Your assignment
Across all the records, filter for lines with the word "slide" and copy them.

Information supplied: Begin

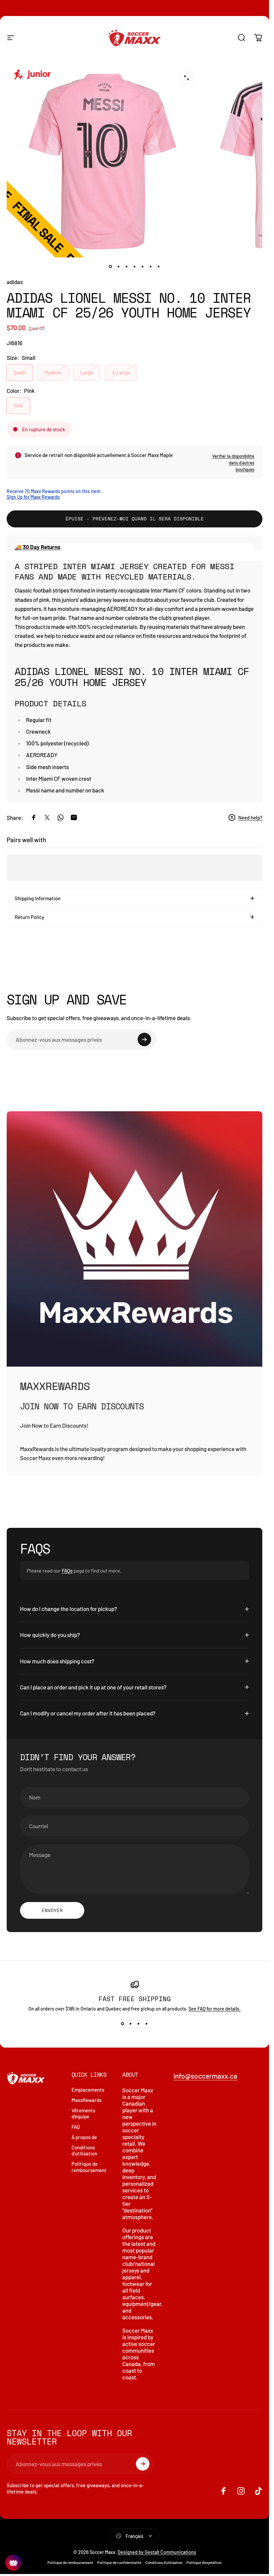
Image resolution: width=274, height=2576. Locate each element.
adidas (15, 281)
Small (19, 373)
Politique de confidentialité (119, 2562)
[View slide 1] (123, 2024)
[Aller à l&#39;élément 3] (127, 267)
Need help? (250, 817)
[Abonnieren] (144, 1039)
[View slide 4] (147, 2024)
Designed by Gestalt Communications (157, 2552)
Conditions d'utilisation (84, 2150)
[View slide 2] (131, 2024)
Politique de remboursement (89, 2167)
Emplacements (88, 2090)
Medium (52, 373)
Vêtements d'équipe (83, 2113)
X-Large (121, 373)
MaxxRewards (87, 2100)
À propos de (84, 2137)
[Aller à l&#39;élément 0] (111, 267)
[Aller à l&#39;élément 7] (159, 267)
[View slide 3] (139, 2024)
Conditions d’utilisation (163, 2562)
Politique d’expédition (204, 2562)
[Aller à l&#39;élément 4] (135, 267)
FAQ (76, 2127)
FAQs (67, 1571)
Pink (18, 406)
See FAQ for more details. (214, 2009)
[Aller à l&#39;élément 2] (119, 267)
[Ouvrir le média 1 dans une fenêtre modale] (186, 77)
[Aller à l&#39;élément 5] (143, 267)
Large (86, 373)
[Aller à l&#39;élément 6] (151, 267)
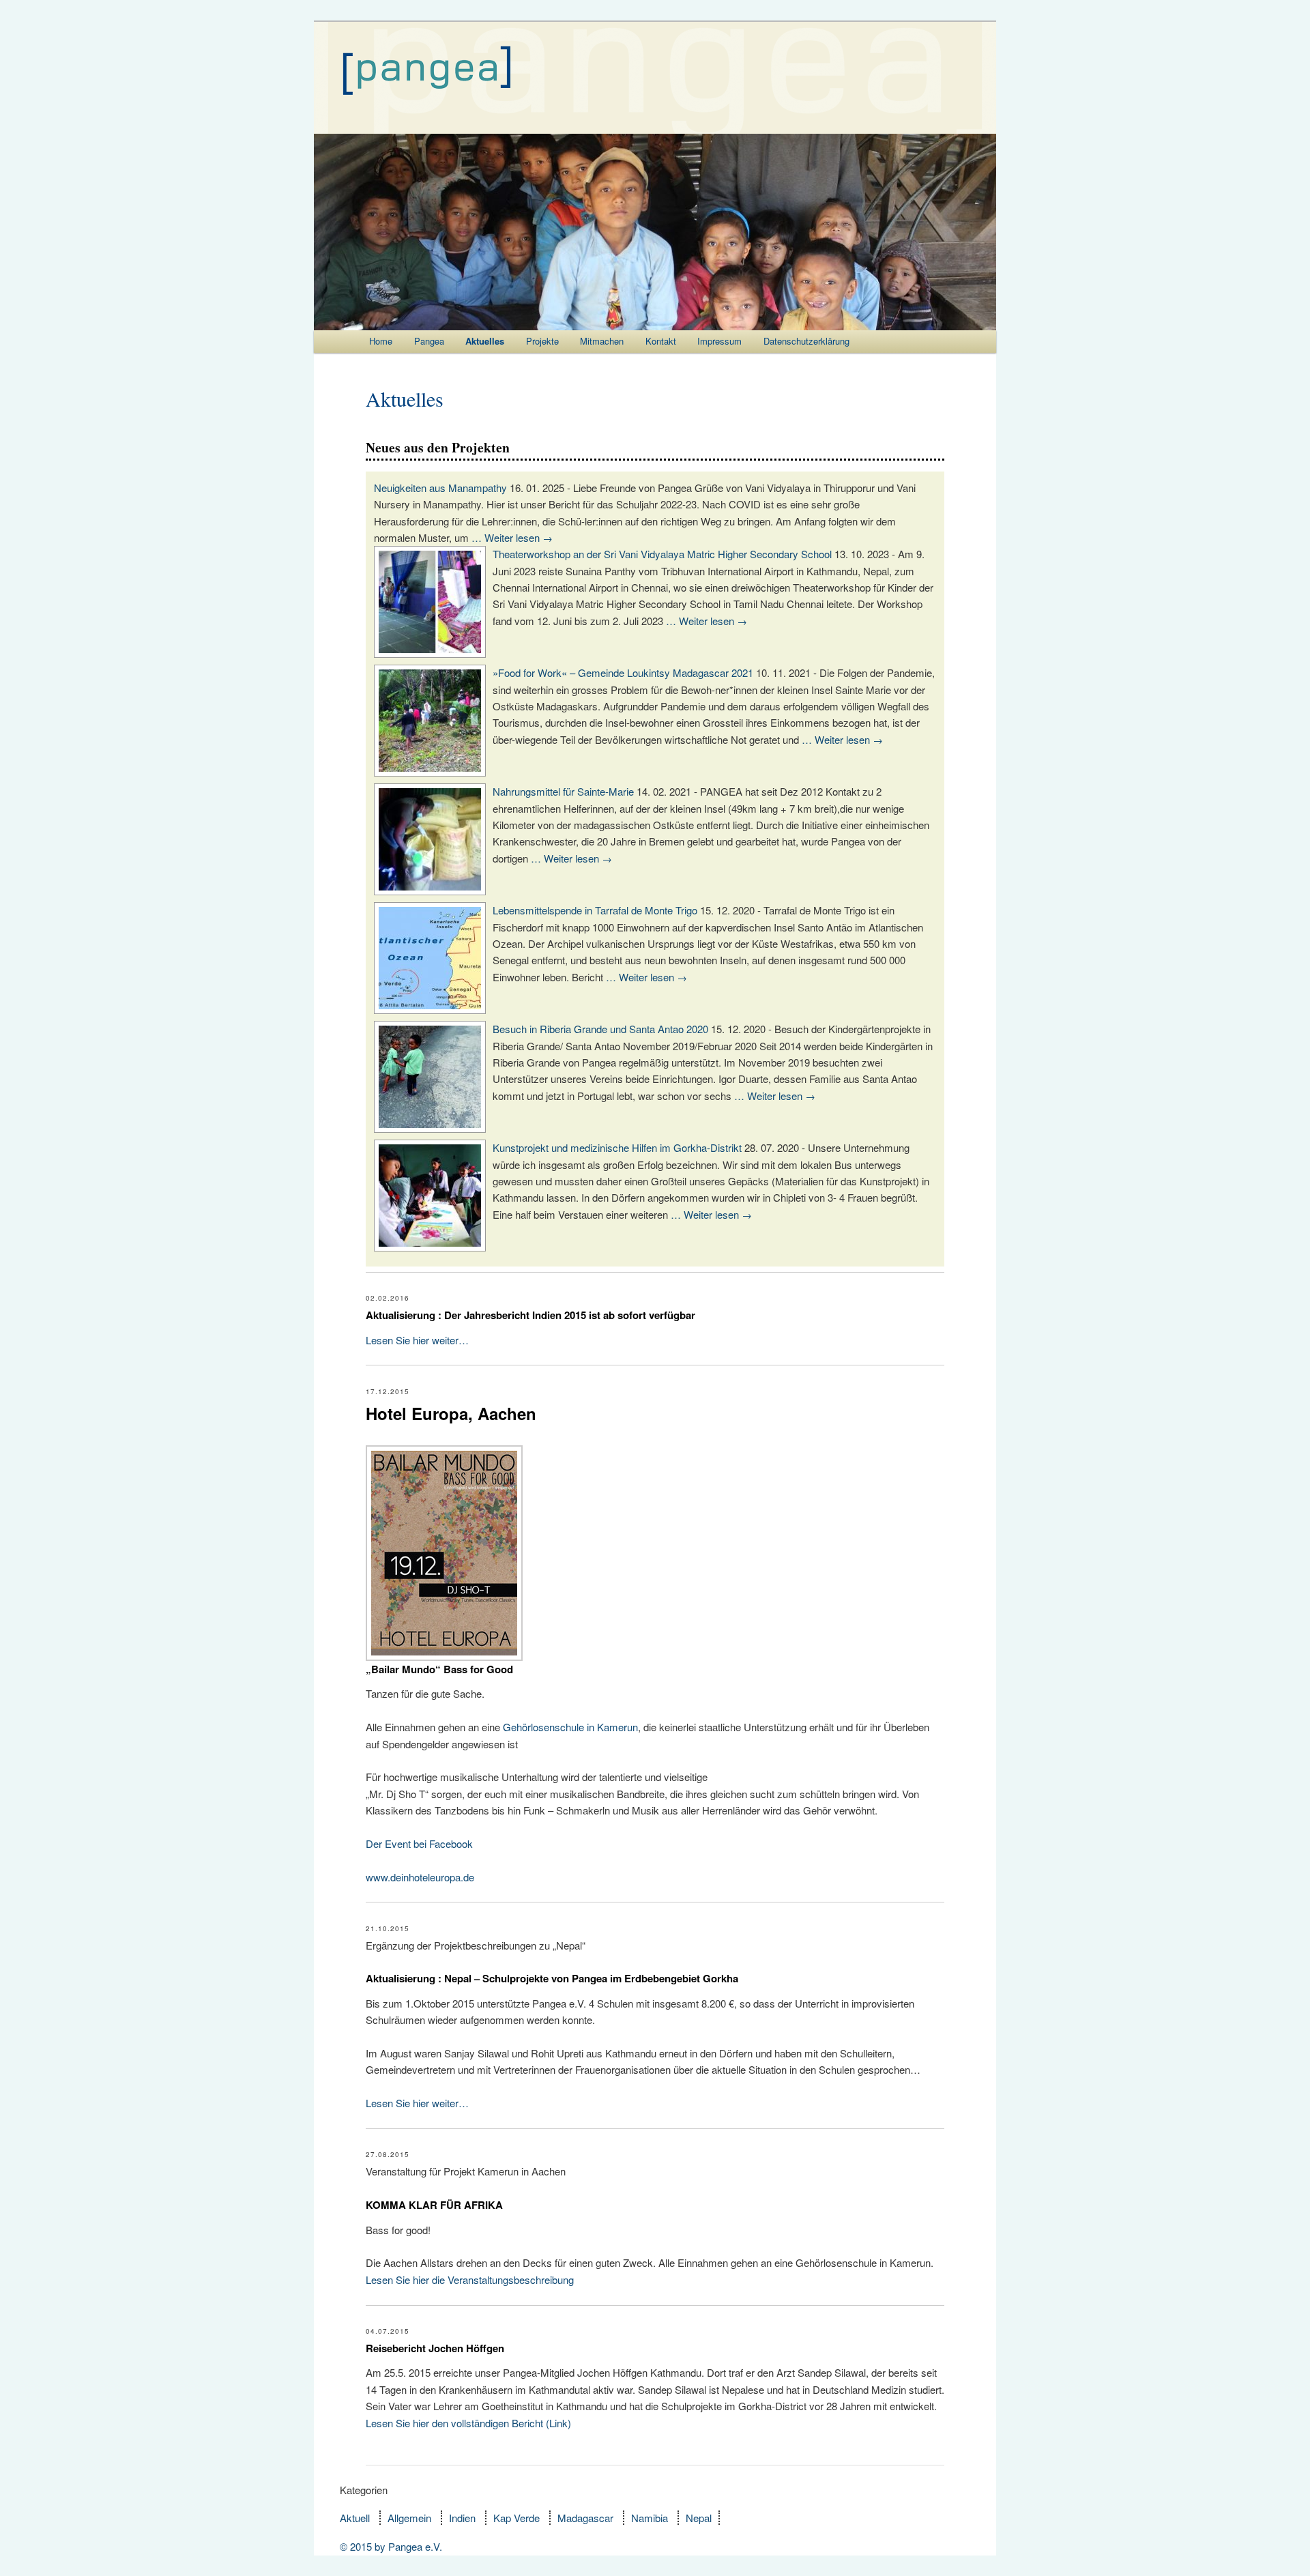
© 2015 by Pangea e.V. (391, 2546)
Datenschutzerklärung (806, 340)
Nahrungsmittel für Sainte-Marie (563, 791)
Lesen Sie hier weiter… (417, 1340)
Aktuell (355, 2517)
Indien (462, 2517)
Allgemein (409, 2517)
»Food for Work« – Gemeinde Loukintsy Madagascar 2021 (623, 672)
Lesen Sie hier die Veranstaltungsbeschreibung (470, 2279)
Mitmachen (602, 340)
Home (380, 340)
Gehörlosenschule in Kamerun (570, 1727)
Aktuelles (484, 340)
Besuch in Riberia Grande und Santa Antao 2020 (600, 1029)
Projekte (542, 340)
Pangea (429, 340)
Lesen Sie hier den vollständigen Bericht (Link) (468, 2423)
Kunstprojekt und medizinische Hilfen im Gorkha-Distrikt (617, 1147)
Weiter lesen (518, 537)
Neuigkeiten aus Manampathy (440, 487)
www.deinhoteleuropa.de (420, 1877)
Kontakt (660, 340)
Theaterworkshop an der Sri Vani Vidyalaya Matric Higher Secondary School (662, 554)
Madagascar (585, 2517)
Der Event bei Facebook (419, 1843)
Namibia (649, 2517)
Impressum (719, 340)
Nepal (699, 2517)
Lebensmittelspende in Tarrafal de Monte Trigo (595, 910)
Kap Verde (516, 2517)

Information supplied: End

Response area
[View slide 1] (123, 2024)
[View slide 4] (147, 2024)
[View slide 2] (131, 2024)
[View slide 3] (139, 2024)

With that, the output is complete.